Keduanya memiliki posisi berbeda tetapi sama-sama penting dalam perjalanan industri motor listrik nasional.
Alva saat ini menjadi bagian dari ekosistem MoLiNas dan memiliki fasilitas produksi di Cikarang.
Sementara Gesits telah lama dikenal sebagai salah satu pionir motor listrik nasional.
Keduanya kini menunggu kepastian skema yang sedang dimatangkan pemerintah.
Yang masih belum diketahui adalah berapa besar insentifnya, kapan mulai berlaku, berapa kuotanya, model apa yang masuk, serta bagaimana konsumen dapat memanfaatkannya.

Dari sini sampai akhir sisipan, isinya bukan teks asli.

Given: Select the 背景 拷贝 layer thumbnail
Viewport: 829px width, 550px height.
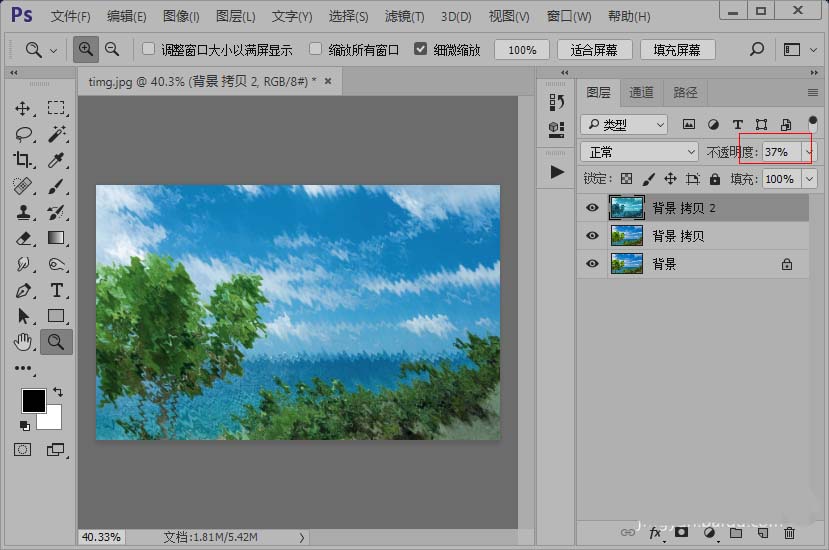Looking at the screenshot, I should pos(627,236).
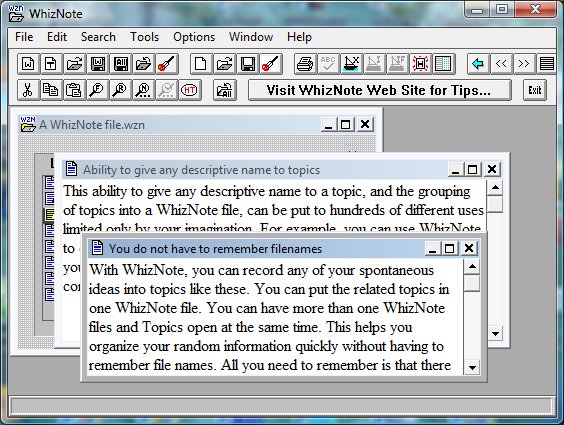Click the scissors Cut icon

(x=28, y=90)
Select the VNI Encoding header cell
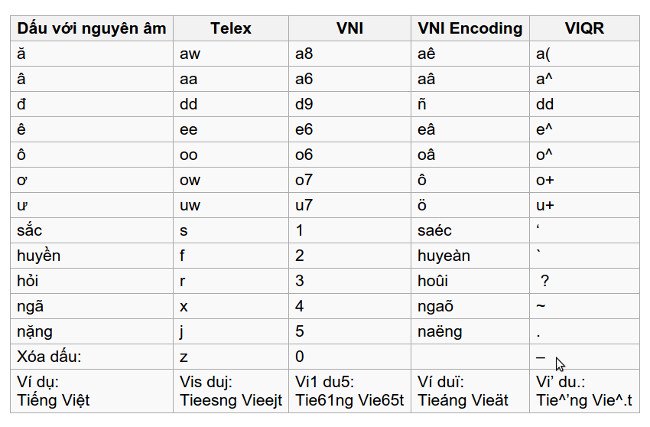Viewport: 650px width, 427px height. 470,28
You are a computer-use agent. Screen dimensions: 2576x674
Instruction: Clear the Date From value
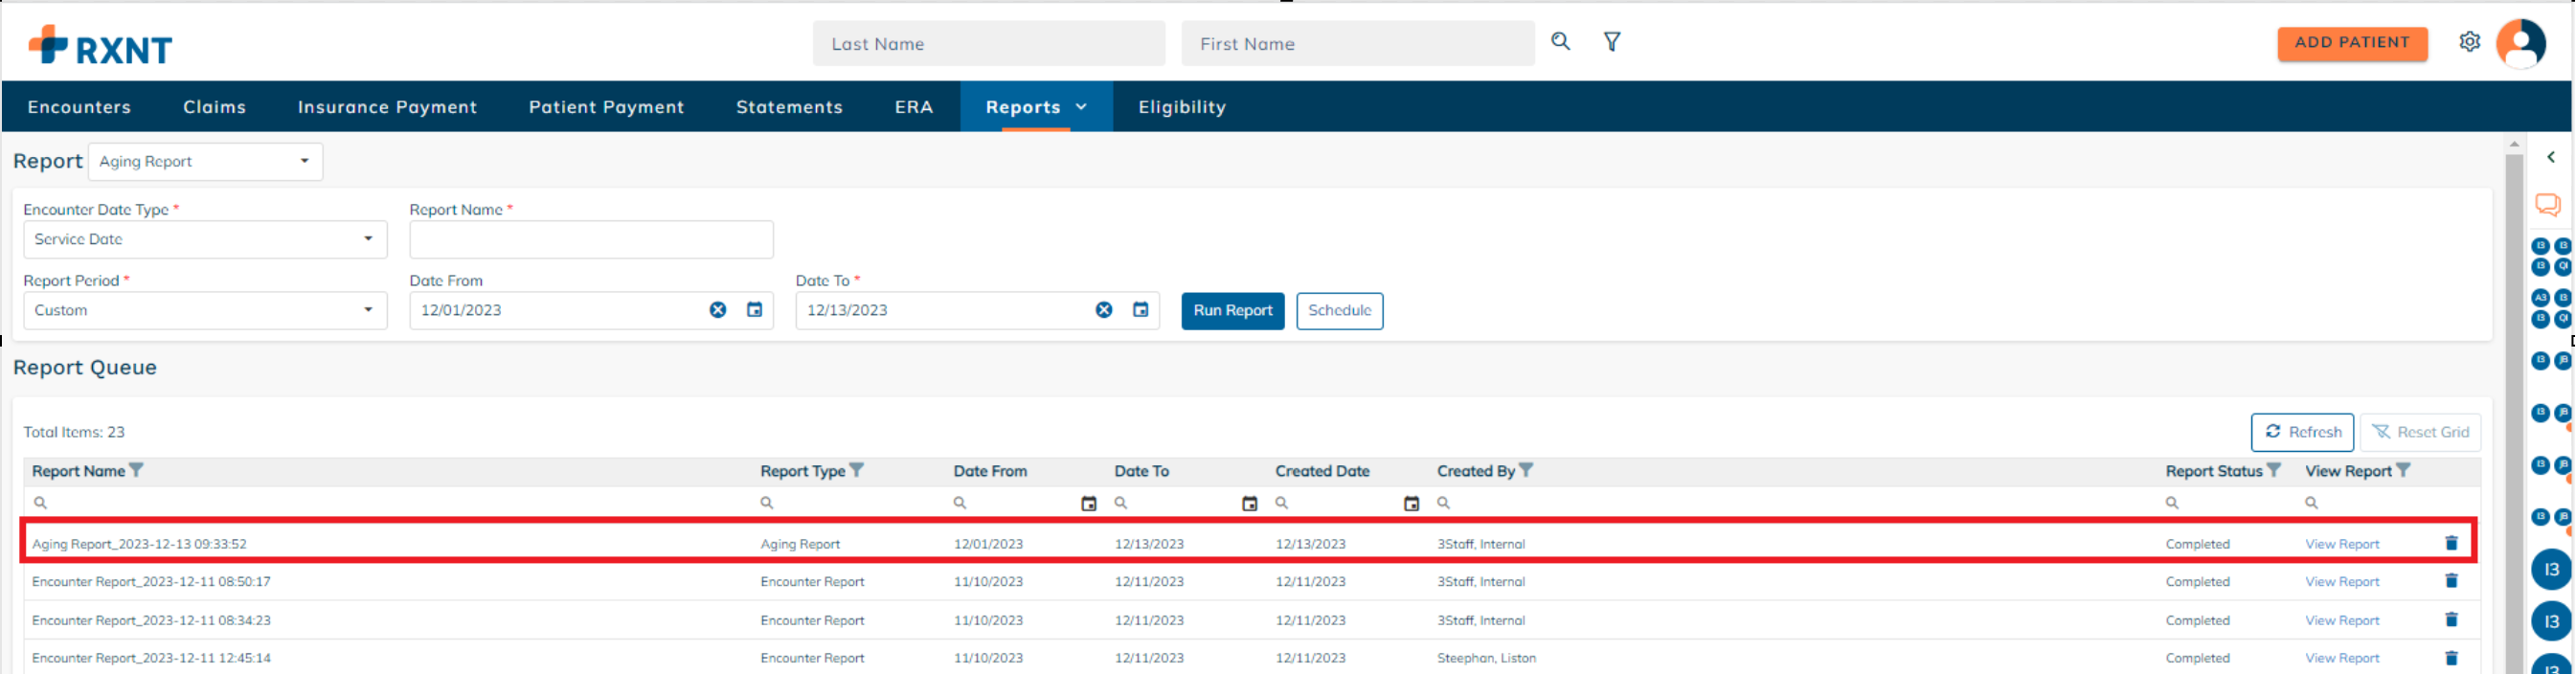click(718, 310)
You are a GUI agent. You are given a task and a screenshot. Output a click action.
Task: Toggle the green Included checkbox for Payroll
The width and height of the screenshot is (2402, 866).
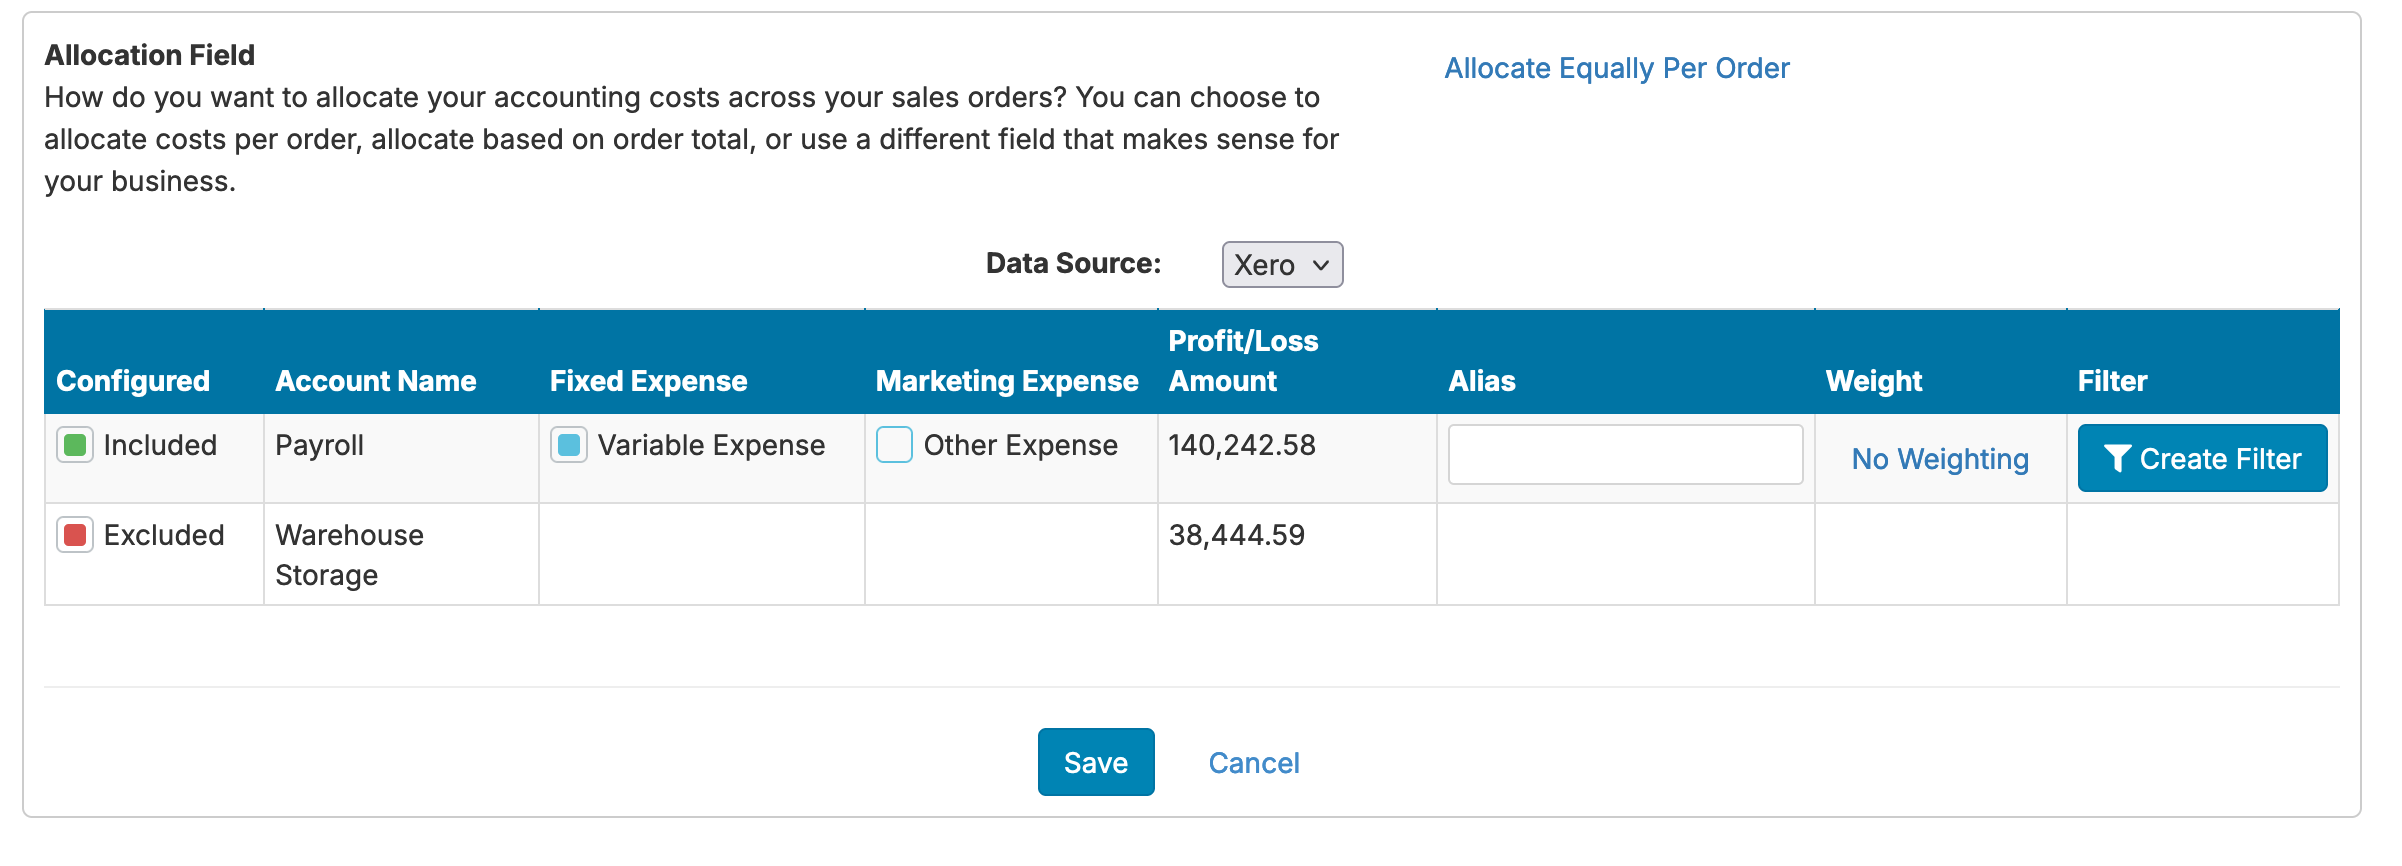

Sampai pemerintah menerbitkan ketentuan resmi, informasi tersebut belum bisa dipastikan.
FAQ
Apa merek motor listrik yang disebut mendapat insentif pemerintah? Menteri Koordinator Bidang Perekonomian Airlangga Hartarto menyebut Alva dan Gesits sebagai dua merek yang produknya akan masuk skema insentif yang sedang dimatangkan pemerintah.
Berapa besar insentif motor listrik terbaru? Besaran insentif belum dijelaskan dalam pernyataan Airlangga yang menjadi dasar informasi ini.
Kapan insentif motor listrik mulai berlaku? Pemerintah belum memberikan jadwal pelaksanaan yang pasti. Skemanya masih dalam tahap pematangan.
Apakah semua motor Alva dan Gesits mendapatkan insentif? Belum dapat dipastikan. Pemerintah belum mengumumkan rincian model, kuota dan persyaratan produk yang masuk program.
Mengapa pemerintah memberikan insentif motor listrik? Salah satu tujuannya adalah memperbesar pasar kendaraan listrik sekaligus mendorong pengembangan industri dan rantai pasok kendaraan listrik di Indonesia.
Berapa penjualan motor listrik Indonesia pada 2025? Data SRUT Kementerian Perhubungan yang dikutip sejumlah laporan industri mencatat 55.059 unit pada 2025, turun sekitar 28,6 persen dari 77.078 unit pada 2024.
Berapa kapasitas produksi motor listrik Indonesia? Kementerian Perindustrian menyebut terdapat 69 perusahaan KBLBB roda dua dan roda tiga dengan total kapasitas produksi sekitar 2,511 juta unit per tahun.